Ich ziehe seinen Kopf zurück zu meinem Gesicht, dränge meine Lippen auf seine und bin bereit mich ihm voll und ganz hinzugeben. Seine Küsse sind süßer als jede Frucht und nicht vergleichbar mit irgendeinem Geschmack. Meine Finger gleiten kraftvoll über seine Arme, über seinen Rücken und dann über seinen Bauch. Ich komme nicht davon los, könnte ewig so weitermachen, aber Thien hält mich zurück und packt meine Arme. Verteilt Küsse auf meinem Mundwinkel, wandert dann über meine Wange und meinem Kiefer und dann erwischt er die Mulde zwischen Ohr und Hals und ich stoße die Luft von mir und schmelze vollends in seinen Armen.

Der Räuber meines Herzens gluckst an meinem Hals. »Ruhig Blut, Sturmmädchen! Wir haben alle Zeit der Welt!«

Haben wir nicht!

Ich will mich nicht von Thien lösen, aber er tritt langsam einen Schritt zurück und fährt sich mit der Hand durch seine Haare, wodurch er die bunte Farbe noch mehr verschmiert. Dann hakt er seinen Daumen in den Hosenbund und sieht mich lässig an. Mein Blick verfolgt seine Bewegungen und bleibt schließlich auf seinen Bauch haften, wo die feinen Haare vom Bauchnabel in einem langgezogenen Strich, bis unter die Leinenhose reichen. Ich beiße mir auf die Lippe und hebe wieder den Blick. Mein Gesicht ist knallrot, aber es ist mir völlig egal.

Vorfahren, steht mir bei! Sein Anblick macht mich wahnsinnig.

Meine Macht versinkt erneut in der Erde. Fasziniert hebt Thien den Blick, als die Blätter unseres Verstecks weiter nach oben drängen und sich vervielfachen und uns innerhalb einer Minute wie ein riesiger Kokon umgeben. Zwischen den Blättern, die in allen Grünschattierungen leuchten, erkämpfen sich bunte Blüten einen Platz. Von zartem Elfenbein, Sonnengelb, einem kräftigem Orange, sanftes Purpur, bis hin zu Nachtschwarz. Thien geht ein paar Schritte rückwärts, dreht sich dann im Kreis und kommt aus dem Staunen dieser Vielfältigkeit nicht mehr heraus. Mein Blick hingegen weicht nicht von diesem wunderschönen und zum Anbeißen aussehenden Krieger.

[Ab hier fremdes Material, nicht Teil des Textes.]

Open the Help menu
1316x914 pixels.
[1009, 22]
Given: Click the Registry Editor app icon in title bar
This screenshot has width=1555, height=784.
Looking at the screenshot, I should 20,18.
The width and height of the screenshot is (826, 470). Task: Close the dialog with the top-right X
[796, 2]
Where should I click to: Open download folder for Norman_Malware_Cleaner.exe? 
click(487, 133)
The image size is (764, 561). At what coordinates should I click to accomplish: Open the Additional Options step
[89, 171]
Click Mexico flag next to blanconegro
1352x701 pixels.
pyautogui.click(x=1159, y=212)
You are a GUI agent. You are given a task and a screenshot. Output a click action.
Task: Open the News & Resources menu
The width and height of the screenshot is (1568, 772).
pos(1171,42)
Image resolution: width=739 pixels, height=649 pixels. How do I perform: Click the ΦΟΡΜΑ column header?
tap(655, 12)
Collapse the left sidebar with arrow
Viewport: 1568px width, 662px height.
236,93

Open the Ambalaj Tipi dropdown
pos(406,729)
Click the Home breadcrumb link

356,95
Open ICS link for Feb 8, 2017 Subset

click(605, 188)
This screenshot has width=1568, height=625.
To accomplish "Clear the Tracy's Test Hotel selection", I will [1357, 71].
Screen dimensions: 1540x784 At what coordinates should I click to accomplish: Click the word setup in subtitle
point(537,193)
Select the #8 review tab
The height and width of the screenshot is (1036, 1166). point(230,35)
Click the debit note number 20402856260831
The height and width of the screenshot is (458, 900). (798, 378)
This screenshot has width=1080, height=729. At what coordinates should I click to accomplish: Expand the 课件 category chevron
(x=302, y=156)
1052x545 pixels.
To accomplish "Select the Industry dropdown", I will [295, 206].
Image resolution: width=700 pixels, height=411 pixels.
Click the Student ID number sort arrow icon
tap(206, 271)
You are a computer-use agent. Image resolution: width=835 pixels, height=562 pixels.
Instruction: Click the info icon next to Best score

Es ist Zeit, diesen neuen Weg der Freiheit einzuschlagen. Einen Weg, den ich mir immer sehnlichst gewünscht, aber so lange nicht entdeckt habe, weil er auf einer anderen Insel lebte. Die Iho Aloha wurde mir zwar aufgezwungen, aber ich hätte mich so oder so in diesen Jungen verliebt. Es hätte niemand besseren für diese Segnung geben können. Die Festlandbewohner würden wohl denken, dass ich mit diesem Weg meine Freiheit aufgebe, weil ich mich auf diese Weise an jemanden binde, aber die Liebe bedeutet immer Freiheit. Das, was Bhanuni mit Norbu hatte, war eine Gefangenschaft, das ist richtig, aber es war auch keine Liebe. Wäre es das gewesen, dann wäre all das nicht passiert. Dann hätten wir keine achtzehn Jahre Krieg hinter uns. Die Liebe ist die Freiheit, weil wir unsere Last auf eine Art mit jemanden teilen, was mit nichts zu vergleichen ist. Es ist ein Aufteilen der Sorgen und der Ängste. Ein Auffangen, wenn es uns schlecht geht. Liebe ist eines der wenigen Dinge auf dieser Welt, die sich vermehren, wenn man es teilt. Ich habe viel Liebe zu verteilen.

Die Blätter um uns herum wachsen immer dichter zusammen. Das Tageslicht weicht immer mehr und schließlich sind wir von völliger Dunkelheit umgeben.

Tief einatmend sinke ich dann auf die Knie.